Smith’s next to develops differential equations for the case of a rotating globe, still non-oblique, having a variable albedo. The only variation that he considers is the increasing albedo of ice near the poles. Finally, he shows the calculation of the gray body temperature of the solar system rocks.
It looks to me like what Smith has done is to develop a theoretical basis for computation of the gray body temperature that incorporates a couple of arbitrary parameters and then used NASA data to find appropriate values for the parameters. I could be wrong about this last point and am willing to consider another analysis of Smith’s procedure.
However, it seems clear to me that Gerlich & Tscheuschner are correct in their conclusion that the IPCC approach to calculating gray body temperature is empirical and not analytical.
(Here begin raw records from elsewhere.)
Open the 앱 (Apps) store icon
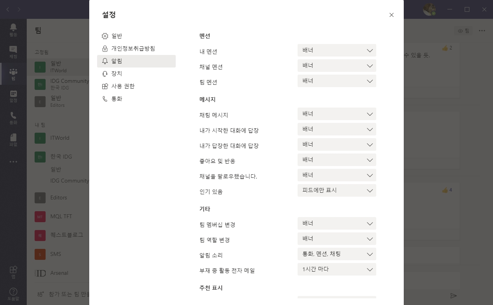 (13, 272)

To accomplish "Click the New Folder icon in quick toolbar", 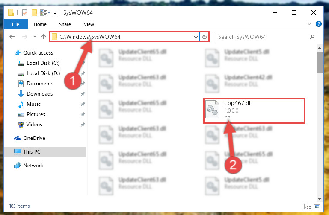I will (x=34, y=13).
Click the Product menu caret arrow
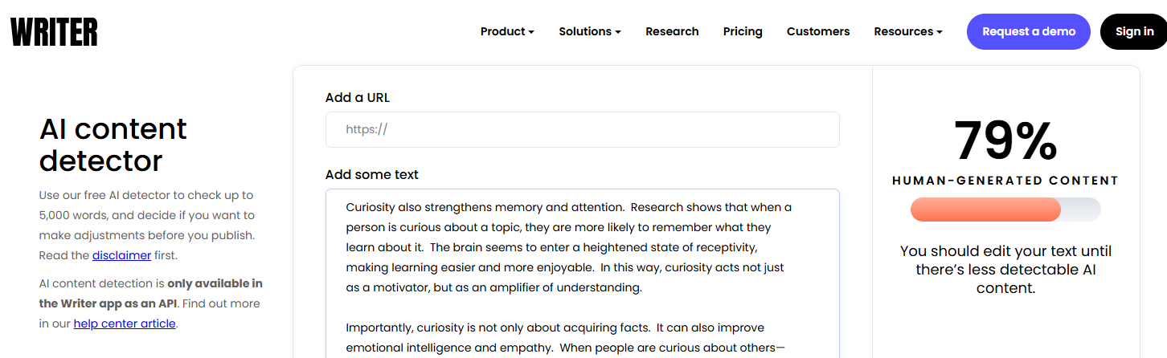Screen dimensions: 1167x358 click(531, 32)
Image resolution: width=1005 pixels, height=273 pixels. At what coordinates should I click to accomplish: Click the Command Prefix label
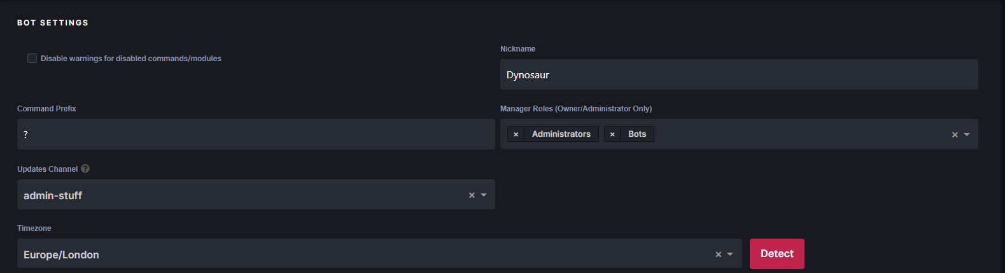pyautogui.click(x=46, y=109)
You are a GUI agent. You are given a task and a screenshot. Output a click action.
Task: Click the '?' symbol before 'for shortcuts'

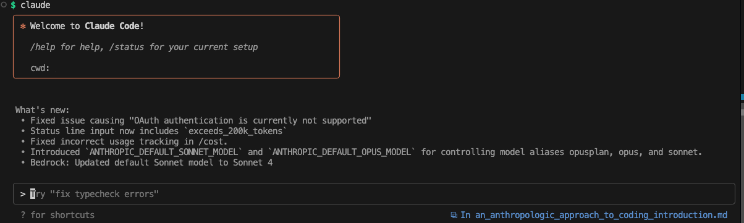tap(23, 215)
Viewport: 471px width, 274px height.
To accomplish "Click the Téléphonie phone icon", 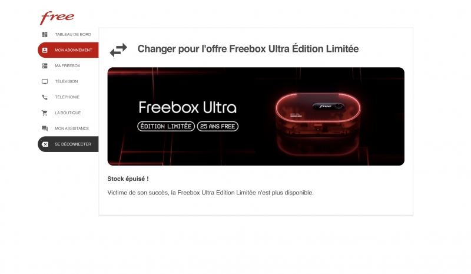I will pyautogui.click(x=45, y=97).
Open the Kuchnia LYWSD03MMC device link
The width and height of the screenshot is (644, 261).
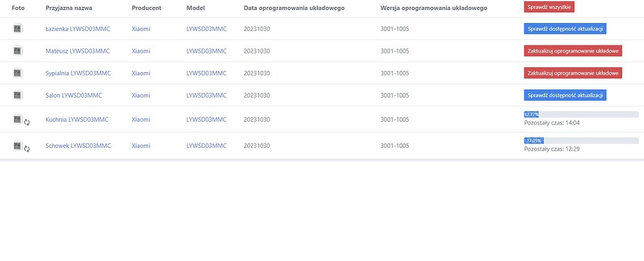77,119
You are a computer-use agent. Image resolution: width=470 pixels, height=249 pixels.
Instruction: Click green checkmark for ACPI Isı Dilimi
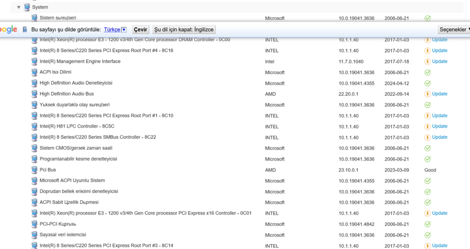(427, 73)
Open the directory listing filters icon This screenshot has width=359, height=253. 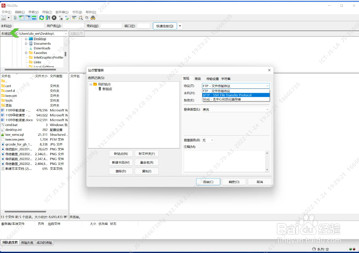click(74, 18)
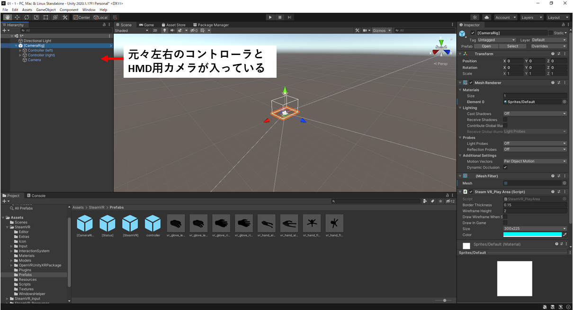Screen dimensions: 573x310
Task: Click the prefab Select button in Inspector
Action: click(514, 46)
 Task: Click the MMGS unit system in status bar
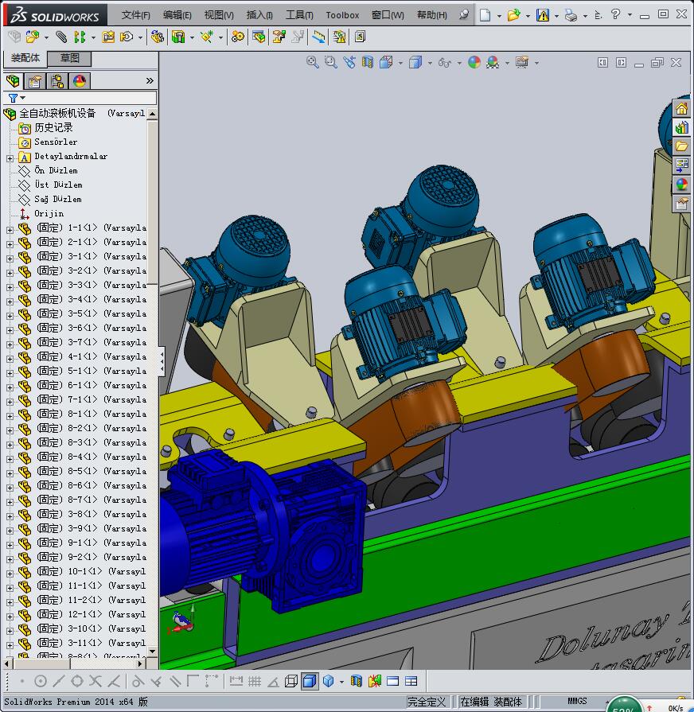tap(577, 701)
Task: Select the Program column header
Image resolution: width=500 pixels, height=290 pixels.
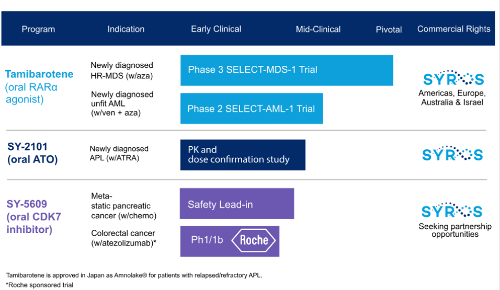Action: coord(38,29)
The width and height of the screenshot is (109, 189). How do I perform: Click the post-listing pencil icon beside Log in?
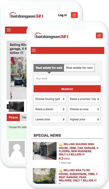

The last major point that Gerlich & Tscheuschner make is that the model that IPCC uses to calculate the absorption and re-emission of long wave IR by carbon dioxide is wrong. Gerlich & Tscheuschner have not denied that the Earth loses heat to the cosmos by radiative transfer. They are convinced that the overly simplistic model that IPCC uses does not rigorously describe what is really happening. The IPCC approach appears to be to develop relatively simple physical models and to adjust parameters to force those models to fit the historical data. The Smith paper appears to present an example of this approach in Section IV. Statistical models work well for many applications; their weakness is that you may not extrapolate the beyond the envelope of the data. Antoine equations can interpolate vapor pressures quite accurately between measurement points, but you extrapolate beyond the data range at your own risk. To the extent that Gerlich & Tscheuschner are correct about the IPCC approach, there is risk that the ignored factors that probably exist in the data beyond the historical data set will ruin the predictive value of the models.
You may believe that what Gerlich & Tscheuschner advocate is to incorporate needless complexity and difficulty into the process of analyzing what is happening to our climate. You may also believe that should we undertake what Gerlich & Tscheuschner appear to be advocating, the result will be little different from the results that IPCC has obtained with the statistical approach. That could be correct. It could just as easily be incorrect.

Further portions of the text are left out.